C’est avec une bonne dose d’insouciance mais à peine cinq billets verts en poche que la jeune Harleen Quinzel débarque, seule, dans l’une des villes les plus dangereuses du monde : Gotham City. Du haut de ses quinze ans, et de pas mal de mauvaises expériences, rien ne semble pouvoir l’impressionner. Recueillie par Mama, une drag-queen au cœur d’or, Harleen apprivoise sa nouvelle vie, sa future meilleure amie Ivy et les nouvelles problématiques qui s’imposent à elle : injustice, intolérance, violence… Aussi, quand le cabaret de sa bonne fée Mama devient la nouvelle victime d’entrepreneurs sans état d’âme, Harleen change de ton. Pour autant, une question reste en suspens : mettre sa rage au service de l’action, oui, mais aux côtés de qui ? La militante pacifiste Ivy ou l’anarchiste et très énigmatique Joker ?

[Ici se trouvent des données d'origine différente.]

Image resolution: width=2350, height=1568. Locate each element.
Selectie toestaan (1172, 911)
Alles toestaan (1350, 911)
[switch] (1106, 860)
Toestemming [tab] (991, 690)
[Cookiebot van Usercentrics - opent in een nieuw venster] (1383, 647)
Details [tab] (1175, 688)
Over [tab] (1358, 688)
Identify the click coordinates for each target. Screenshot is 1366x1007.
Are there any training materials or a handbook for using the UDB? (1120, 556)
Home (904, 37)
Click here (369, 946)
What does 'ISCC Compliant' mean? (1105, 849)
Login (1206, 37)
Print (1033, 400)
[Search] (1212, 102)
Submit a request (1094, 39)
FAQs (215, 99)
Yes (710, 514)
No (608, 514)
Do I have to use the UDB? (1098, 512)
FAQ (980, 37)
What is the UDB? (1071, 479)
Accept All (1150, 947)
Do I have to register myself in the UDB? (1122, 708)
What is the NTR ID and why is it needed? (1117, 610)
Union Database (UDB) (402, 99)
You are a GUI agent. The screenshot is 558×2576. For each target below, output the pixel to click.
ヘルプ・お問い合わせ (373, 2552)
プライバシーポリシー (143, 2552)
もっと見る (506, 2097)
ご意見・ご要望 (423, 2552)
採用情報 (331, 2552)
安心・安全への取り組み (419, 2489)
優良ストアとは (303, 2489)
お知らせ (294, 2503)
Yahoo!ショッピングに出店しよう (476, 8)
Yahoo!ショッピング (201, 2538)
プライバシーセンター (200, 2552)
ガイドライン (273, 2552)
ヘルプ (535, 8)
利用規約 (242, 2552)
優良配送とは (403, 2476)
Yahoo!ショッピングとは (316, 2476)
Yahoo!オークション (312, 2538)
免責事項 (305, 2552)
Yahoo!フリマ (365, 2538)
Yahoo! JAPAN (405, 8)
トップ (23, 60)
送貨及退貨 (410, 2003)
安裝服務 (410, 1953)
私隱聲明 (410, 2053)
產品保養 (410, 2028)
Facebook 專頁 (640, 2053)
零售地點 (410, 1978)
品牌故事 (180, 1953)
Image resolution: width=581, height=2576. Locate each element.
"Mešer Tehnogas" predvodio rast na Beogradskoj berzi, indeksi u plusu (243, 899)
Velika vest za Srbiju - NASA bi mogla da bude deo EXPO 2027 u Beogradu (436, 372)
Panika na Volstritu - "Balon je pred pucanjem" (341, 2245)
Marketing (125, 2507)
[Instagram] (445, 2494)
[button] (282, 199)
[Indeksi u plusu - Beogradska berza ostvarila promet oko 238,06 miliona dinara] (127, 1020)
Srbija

Après avoir lu Raven et Catwoman, j’avais vraiment hate de découvrir la génèse d’un autre personnage DC: Harley Quinn. Et avec Breaking Glass, je n’ai pas été déçue! Il s’agit en effet pour le moment de l’histoire d’origines que j’ai préféré: on y découvre Harleen Quinzel qui débarque à Gotham pour retrouver une grand-mère qui est au final décédée… mais qu’à cela ne tienne, Harleen va vivre avec les amies Drag Queens de sa grand mère. Déjà ici, on trouve une touche de modernité au roman, avec des personnages queer faisant partie intégrante de l’histoire. Mais ça ne s’arrête pas là!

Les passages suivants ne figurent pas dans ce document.